The nurse is caring for an 80-year-old patient who has just begun taking a Thiazide diuretic to treat hypertension. What is an important aspect of care for this patient?
- A. Providing a low potassium diet.
- B. Encouraging increased fluid intake.
- C. Initiating a fall risk protocol.
- D. Increasing exercise and activity.
Correct Answer: C
Rationale: The correct answer is C: Initiating a fall risk protocol. This is important because Thiazide diuretics can lead to electrolyte imbalances, particularly low sodium and potassium levels, which can increase the risk of falls in elderly patients. Initiating a fall risk protocol involves assessing the patient's risk factors for falls, implementing appropriate safety measures, and monitoring the patient closely to prevent falls. Providing a low potassium diet (choice A) is not necessary as Thiazide diuretics can actually lead to low potassium levels. Encouraging increased fluid intake (choice B) is important but not specific to the potential side effects of Thiazide diuretics. Increasing exercise and activity (choice D) is beneficial for overall health but not directly related to the side effects of Thiazide diuretics in this scenario.
A nurse is instructing a pregnant patient concerning the potential risk to her fetus from a pregnancy category B drug. What would the nurse inform the patient?
- A. There is evidence of human fetal risk, but the potential benefits from the use of the drug may be acceptable despite potential risks.
- B. Animal studies have shown an adverse effect on the fetus, but there are no adequate studies in pregnant women.
- C. Adequate studies in pregnant women have demonstrated that there is no risk to the fetus.
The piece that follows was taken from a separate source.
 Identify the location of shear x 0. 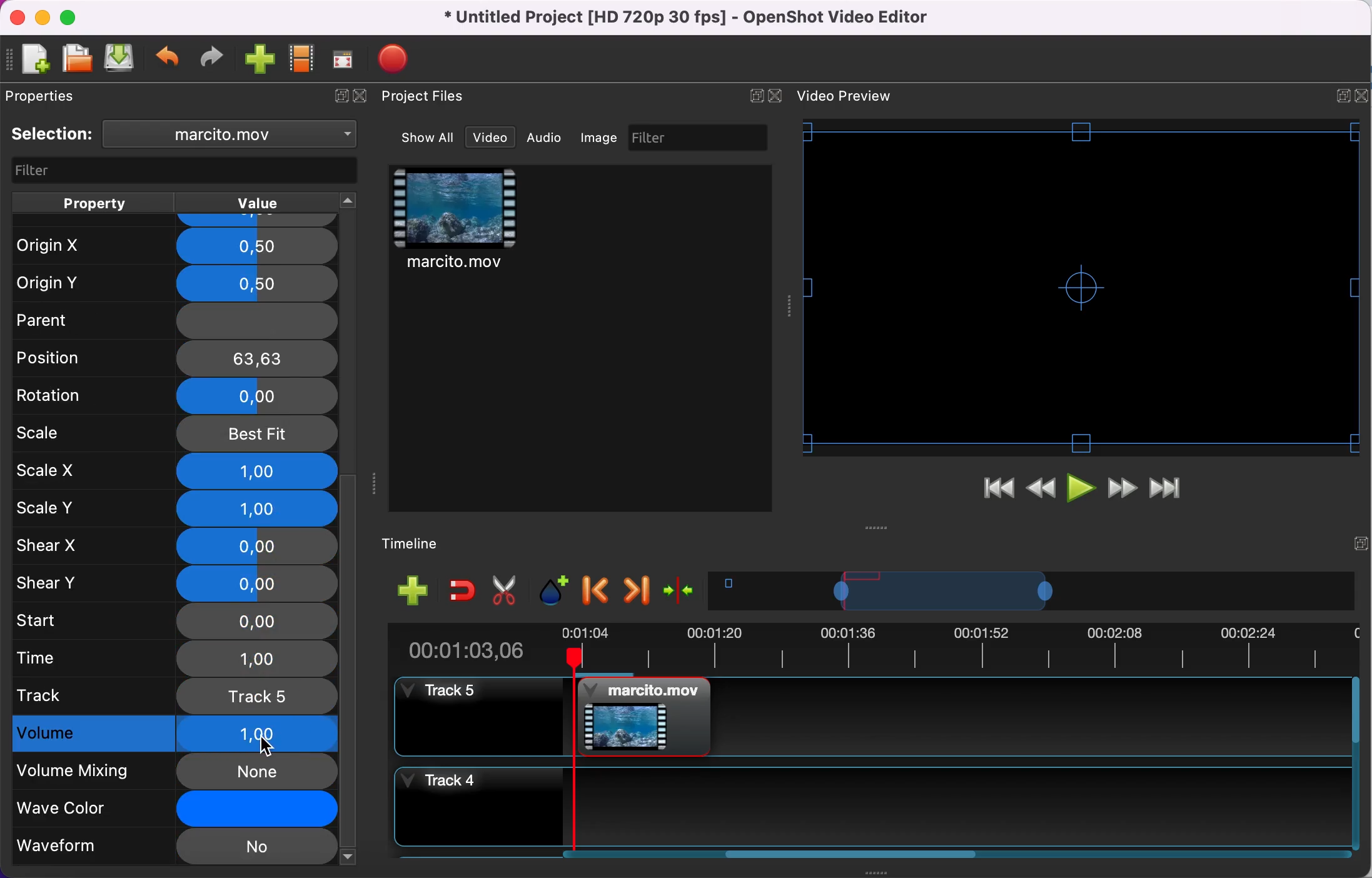
(175, 547).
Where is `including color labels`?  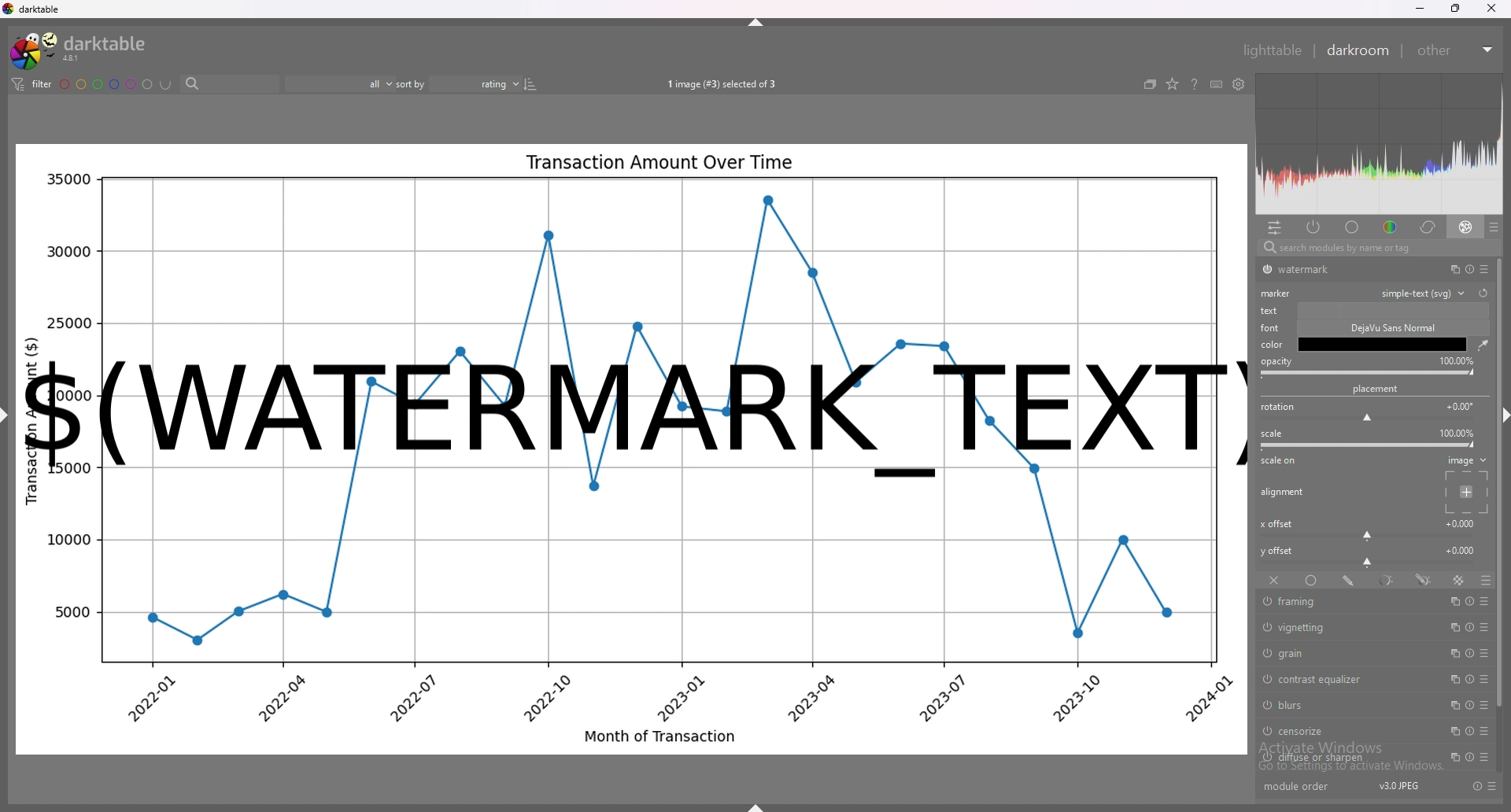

- D. Animal studies have not demonstrated a risk to the fetus, but there have been no adequate studies in pregnant women.
Correct Answer: D
Rationale: The correct answer is D. The nurse would inform the patient that animal studies have not demonstrated a risk to the fetus, but there have been no adequate studies in pregnant women. This is because Pregnancy Category B drugs have shown no adverse effects in animal studies, but there is a lack of human data. Choice A is incorrect as it implies evidence of fetal risk in humans. Choice B is incorrect because it states adverse effects in animal studies without human data. Choice C is incorrect as it claims no risk based on limited studies. Therefore, the correct answer is D as it accurately reflects the classification of Pregnancy Category B drugs.